In 2019, Spotify, a music streaming provider, claimed that Apple had unfair business deals for unevenly enforcing app store policies which made Spotify look like rivals. The in-app payment policy is that it only allows iOS software developers to use individual IPA transaction processing system. It helps Apple to gain 30% commission from different purchases. But some companies do not have to pay the commission fee to Apple, which is popularly known as Apple Tax. Spotify became a non-exempt player which acts like a competitor. Additionally, Apple restricted a few rules and regulations to the software developers who chose not to use the IPA system.
According to Chief Executive Daniel Ek, if Spotify wanted to pay the tax then it would showcase the company was willing to pay the artificially inflated price of premium membership above the stated Apple music. If the company avoided the payment then Apple was ready to restrict various types of technical and experience limited options on Spotify. The restrictions includes not able to promote paid offerings like subscriptions inside apps, not able to display any options or buttons to external product pages, marketing or promotional emails to the existing customers.
What is IPA?
iOS App Store Package (IPA) is an application archive file which is only used to store an iOS app. Each file involves a binary and exclusively installed on an Apple device. One cannot download IPA in iPhones and iPads.

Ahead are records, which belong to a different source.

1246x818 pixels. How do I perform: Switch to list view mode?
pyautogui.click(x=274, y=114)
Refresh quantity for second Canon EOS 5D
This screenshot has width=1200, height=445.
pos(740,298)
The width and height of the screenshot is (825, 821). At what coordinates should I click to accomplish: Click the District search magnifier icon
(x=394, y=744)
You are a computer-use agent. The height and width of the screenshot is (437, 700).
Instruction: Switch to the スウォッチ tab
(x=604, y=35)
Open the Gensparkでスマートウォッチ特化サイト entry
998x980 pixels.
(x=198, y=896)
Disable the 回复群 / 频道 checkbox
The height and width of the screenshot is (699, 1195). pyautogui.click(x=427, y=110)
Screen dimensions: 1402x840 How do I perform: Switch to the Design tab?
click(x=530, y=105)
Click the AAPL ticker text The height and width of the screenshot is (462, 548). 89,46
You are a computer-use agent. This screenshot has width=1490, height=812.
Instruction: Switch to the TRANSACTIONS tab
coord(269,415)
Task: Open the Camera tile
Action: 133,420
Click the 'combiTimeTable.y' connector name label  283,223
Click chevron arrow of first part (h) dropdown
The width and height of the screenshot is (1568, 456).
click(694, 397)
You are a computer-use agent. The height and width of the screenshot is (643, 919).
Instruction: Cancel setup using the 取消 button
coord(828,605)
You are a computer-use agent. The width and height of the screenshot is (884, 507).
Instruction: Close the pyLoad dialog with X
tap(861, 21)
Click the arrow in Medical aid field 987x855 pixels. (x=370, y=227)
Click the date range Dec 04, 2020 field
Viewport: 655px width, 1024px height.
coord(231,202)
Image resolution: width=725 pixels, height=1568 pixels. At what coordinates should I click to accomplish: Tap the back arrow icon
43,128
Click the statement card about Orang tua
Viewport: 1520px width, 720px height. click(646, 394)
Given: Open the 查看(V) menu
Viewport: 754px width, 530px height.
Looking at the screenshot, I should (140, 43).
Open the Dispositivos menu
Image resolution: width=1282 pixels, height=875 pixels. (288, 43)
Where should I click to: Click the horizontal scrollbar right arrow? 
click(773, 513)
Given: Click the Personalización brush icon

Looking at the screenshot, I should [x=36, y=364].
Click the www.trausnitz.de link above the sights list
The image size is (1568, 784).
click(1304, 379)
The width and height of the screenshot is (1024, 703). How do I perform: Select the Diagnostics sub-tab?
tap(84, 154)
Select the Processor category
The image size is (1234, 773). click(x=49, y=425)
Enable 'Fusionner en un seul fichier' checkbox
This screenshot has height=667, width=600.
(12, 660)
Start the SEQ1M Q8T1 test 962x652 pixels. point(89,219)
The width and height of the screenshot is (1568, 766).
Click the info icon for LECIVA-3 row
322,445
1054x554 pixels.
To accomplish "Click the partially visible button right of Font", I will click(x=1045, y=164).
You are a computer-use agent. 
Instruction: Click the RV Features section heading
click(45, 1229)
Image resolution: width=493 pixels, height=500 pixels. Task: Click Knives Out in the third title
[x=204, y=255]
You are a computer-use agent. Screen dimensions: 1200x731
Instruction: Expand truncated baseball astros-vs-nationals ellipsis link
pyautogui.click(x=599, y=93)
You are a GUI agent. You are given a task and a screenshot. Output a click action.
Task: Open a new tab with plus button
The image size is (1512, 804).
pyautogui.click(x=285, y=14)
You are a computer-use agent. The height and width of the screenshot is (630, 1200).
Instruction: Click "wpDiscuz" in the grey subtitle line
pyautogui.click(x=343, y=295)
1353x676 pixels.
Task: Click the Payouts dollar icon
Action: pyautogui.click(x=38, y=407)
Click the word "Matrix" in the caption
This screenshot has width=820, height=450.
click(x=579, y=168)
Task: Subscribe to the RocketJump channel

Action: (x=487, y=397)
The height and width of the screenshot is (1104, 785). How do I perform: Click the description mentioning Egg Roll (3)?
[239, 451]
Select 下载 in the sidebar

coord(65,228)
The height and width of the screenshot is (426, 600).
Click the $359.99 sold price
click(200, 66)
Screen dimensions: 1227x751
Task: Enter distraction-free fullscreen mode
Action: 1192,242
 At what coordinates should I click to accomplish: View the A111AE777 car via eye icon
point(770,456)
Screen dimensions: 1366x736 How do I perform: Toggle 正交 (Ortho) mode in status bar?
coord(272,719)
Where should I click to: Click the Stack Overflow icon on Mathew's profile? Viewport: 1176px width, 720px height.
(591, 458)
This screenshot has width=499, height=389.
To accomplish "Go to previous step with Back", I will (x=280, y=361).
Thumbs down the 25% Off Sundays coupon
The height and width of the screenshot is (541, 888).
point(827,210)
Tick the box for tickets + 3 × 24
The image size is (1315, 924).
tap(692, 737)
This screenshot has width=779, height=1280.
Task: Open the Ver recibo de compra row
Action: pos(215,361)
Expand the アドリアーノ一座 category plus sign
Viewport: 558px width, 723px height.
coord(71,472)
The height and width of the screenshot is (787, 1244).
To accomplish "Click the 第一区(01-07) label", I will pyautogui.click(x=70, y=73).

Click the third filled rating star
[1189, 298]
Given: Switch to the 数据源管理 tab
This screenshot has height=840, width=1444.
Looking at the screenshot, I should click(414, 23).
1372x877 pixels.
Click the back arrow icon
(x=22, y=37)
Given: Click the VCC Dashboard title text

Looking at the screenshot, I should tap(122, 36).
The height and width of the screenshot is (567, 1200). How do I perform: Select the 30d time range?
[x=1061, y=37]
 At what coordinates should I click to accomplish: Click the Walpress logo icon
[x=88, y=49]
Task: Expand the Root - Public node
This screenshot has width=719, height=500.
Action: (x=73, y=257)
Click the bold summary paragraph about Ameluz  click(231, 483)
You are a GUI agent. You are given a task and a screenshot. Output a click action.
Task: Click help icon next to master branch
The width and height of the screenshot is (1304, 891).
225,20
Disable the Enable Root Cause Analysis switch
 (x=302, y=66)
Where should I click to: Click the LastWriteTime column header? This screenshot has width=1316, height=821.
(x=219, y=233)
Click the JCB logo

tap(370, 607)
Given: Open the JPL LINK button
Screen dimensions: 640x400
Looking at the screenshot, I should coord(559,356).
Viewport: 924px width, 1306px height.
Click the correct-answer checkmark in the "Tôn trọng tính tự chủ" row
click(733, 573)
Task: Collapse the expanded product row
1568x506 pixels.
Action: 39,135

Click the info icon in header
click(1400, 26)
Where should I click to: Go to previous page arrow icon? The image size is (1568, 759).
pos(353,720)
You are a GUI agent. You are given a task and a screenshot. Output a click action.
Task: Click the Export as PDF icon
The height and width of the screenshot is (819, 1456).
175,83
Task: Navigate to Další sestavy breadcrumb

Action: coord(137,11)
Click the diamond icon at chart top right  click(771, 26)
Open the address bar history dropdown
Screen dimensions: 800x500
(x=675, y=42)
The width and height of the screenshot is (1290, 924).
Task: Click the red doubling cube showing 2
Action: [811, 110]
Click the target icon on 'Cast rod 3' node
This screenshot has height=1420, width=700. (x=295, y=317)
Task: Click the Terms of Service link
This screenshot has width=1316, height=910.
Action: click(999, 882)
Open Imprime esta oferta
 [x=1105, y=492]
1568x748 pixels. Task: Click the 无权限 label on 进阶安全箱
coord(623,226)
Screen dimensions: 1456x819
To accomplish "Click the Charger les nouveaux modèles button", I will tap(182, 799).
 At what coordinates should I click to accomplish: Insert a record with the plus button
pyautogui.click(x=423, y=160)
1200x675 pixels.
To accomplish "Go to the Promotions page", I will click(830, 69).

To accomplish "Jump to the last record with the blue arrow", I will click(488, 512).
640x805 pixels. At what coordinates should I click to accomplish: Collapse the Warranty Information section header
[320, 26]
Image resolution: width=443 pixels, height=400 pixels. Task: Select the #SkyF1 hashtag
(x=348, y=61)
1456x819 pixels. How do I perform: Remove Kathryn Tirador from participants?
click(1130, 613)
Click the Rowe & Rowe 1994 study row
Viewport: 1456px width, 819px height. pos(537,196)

In 2020, Rakuten, a Japanese tech company for TV streaming service, followed the Spotify steps and filed anti-trust charges against Apple tax to the European Commission. Rakuten claimed that the company was crushed by the app store policies. It focused on the Apple’s E-book business rather than the streaming process. It has its own sub-company known as Kobo which is hosted on app store.
We already know that the in-app payments charge 30% Apple tax on every purchase. From Kobo’s point of view, if the company wanted to sell e-books via the app then it is forced to pay 30% commission to Apple. Thus, Kobo wants the readers to visit the official website and buy e-books and audio books from there just like Amazon and Flipkart.
These two cases show that Apple is acting as a player as well as a referee to make disadvantages for the other non-Apple developers. Apple has continuously defended the brand image and put blame on these companies to destroy the image in the market. It claimed that Apple always focuses on the wellbeing of all kinds of developers and trying to provide an economic ecosystem in the industry.
This week we will get to see whether these accusations of abusing monopoly are really a gossip or truth. Telegram is also in the line after Spotify and Rakuten to file a formal complaint against Apple’s anti-trust case. The European Commission needs much more information and witness to take a decisive action.